# ACTIVITY
Below is a listing with pictures in it; transcribe exactly the lines from the one that has "Viewport: 1456px width, 819px" through the one that has "Click the Settings gear in spaces toolbar", and omit those pictures.

# EXERCISE INPUT
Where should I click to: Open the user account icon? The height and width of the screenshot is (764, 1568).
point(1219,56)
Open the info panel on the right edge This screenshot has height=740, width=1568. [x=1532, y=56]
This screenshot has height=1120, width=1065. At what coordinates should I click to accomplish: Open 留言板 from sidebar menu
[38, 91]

---

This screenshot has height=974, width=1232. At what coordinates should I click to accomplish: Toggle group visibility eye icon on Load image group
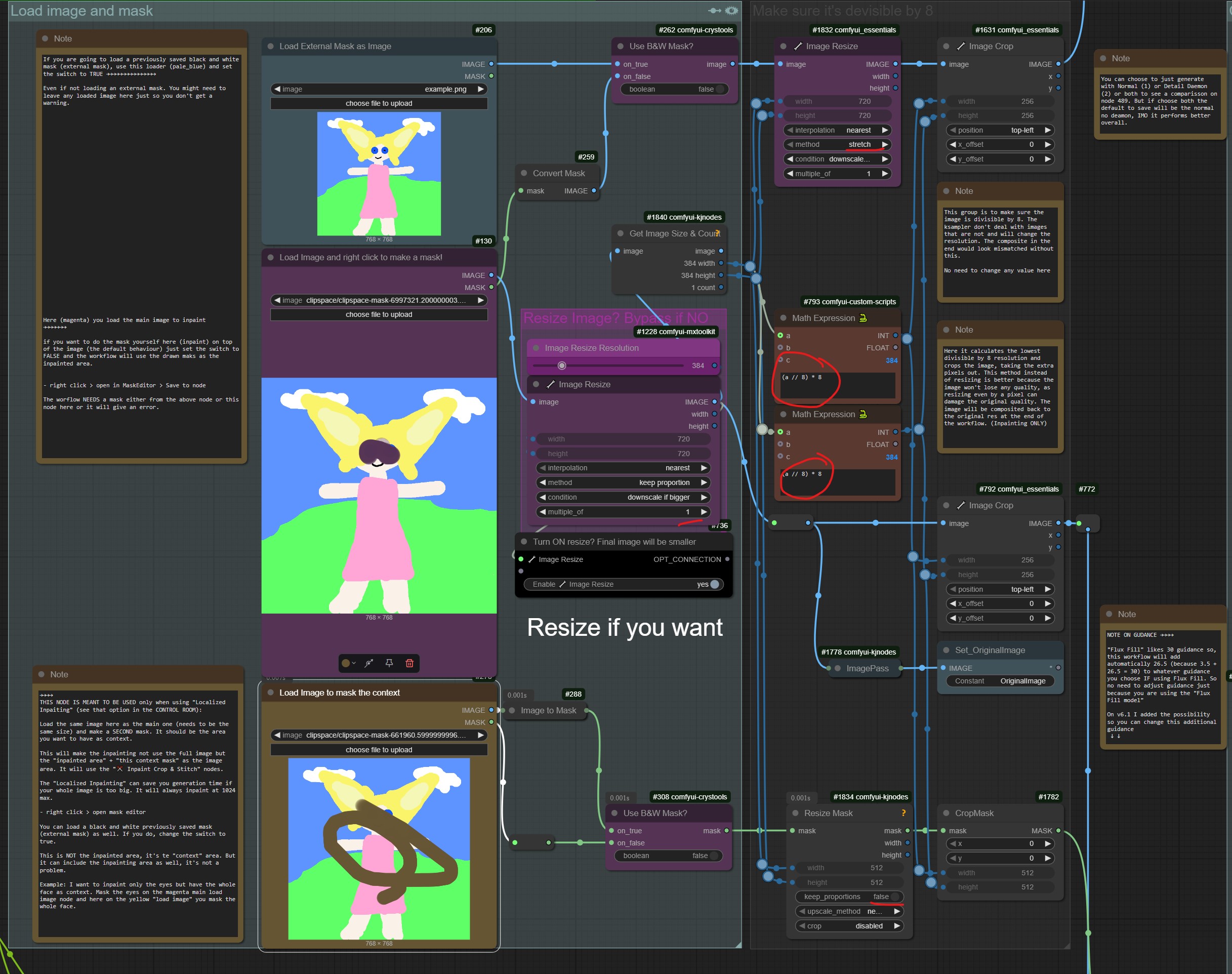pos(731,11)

==

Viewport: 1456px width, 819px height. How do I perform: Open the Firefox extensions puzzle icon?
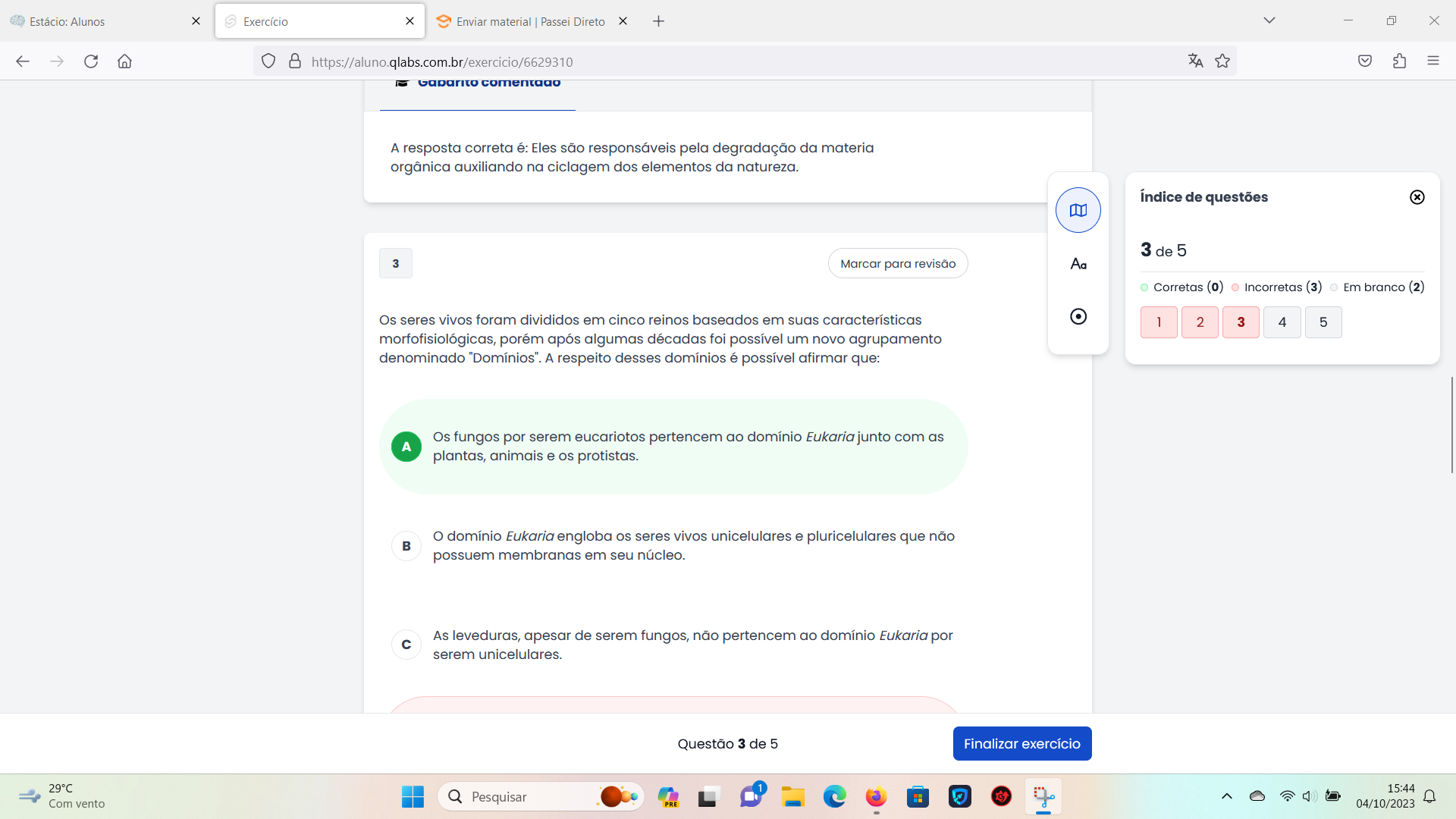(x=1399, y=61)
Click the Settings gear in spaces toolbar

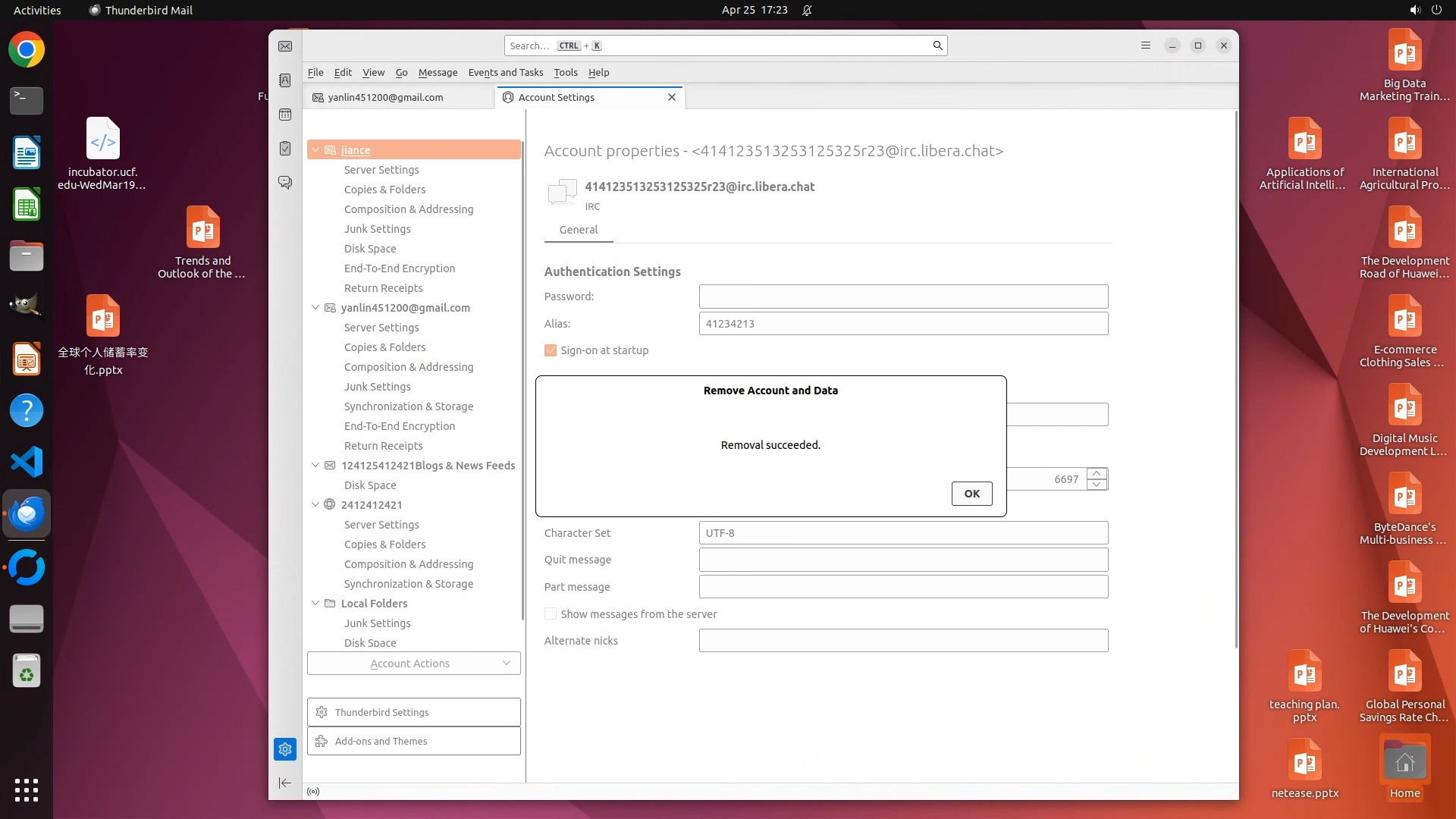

# OUTPUT
Viewport: 1456px width, 819px height. How do I perform: Open the Firefox extensions puzzle icon?
(x=1399, y=61)
Click the Settings gear in spaces toolbar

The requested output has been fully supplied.